A good starting point for anyone seeking to gain a better appreciation of the role of the Crown Attorney in the Canadian criminal justice system is the following frequently cited passage from Rand, J. in R. v. Boucher, [1955] S.C.R. 16:

It cannot be over-emphasized that the purpose of a criminal prosecution is not to obtain a conviction, it is to lay before a jury what the Crown considers to be credible evidence relevant to what is alleged to be a crime. Counsel have a duty to see that all available legal proof of the facts is presented: it should be done firmly and pressed to its legitimate strength but it must also be done fairly. The role of prosecutor excludes any notion of winning or losing; his function is a matter of public duty than which in civil life there can be none charged with greater personal responsibility. It is to be efficiently performed with an ingrained sense of the dignity, the seriousness and the justness of judicial proceedings.

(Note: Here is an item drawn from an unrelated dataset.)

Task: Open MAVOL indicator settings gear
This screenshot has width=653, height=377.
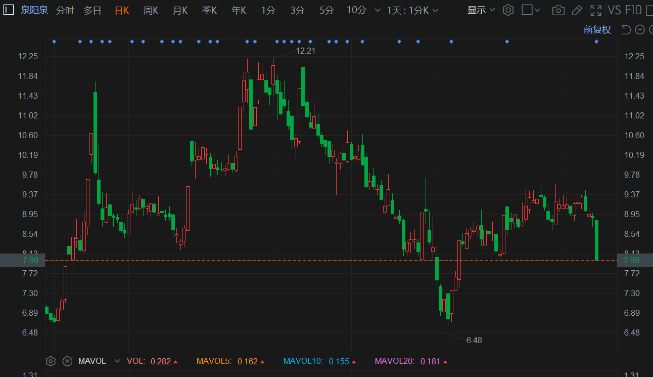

The principles set out in Boucher guide the Crown's decision-making at each stage of the criminal justice process.

The underlying theme is that of fairness with respect to the conduct of a criminal prosecution.

During a trial, this passage may be useful for defence counsel when seeking judicial intervention to address improper Crown conduct that may jeopardize a client’s right to a fair trial (for example, an improper Crown opening/closing to a jury or an improper Crown cross-examination of a client).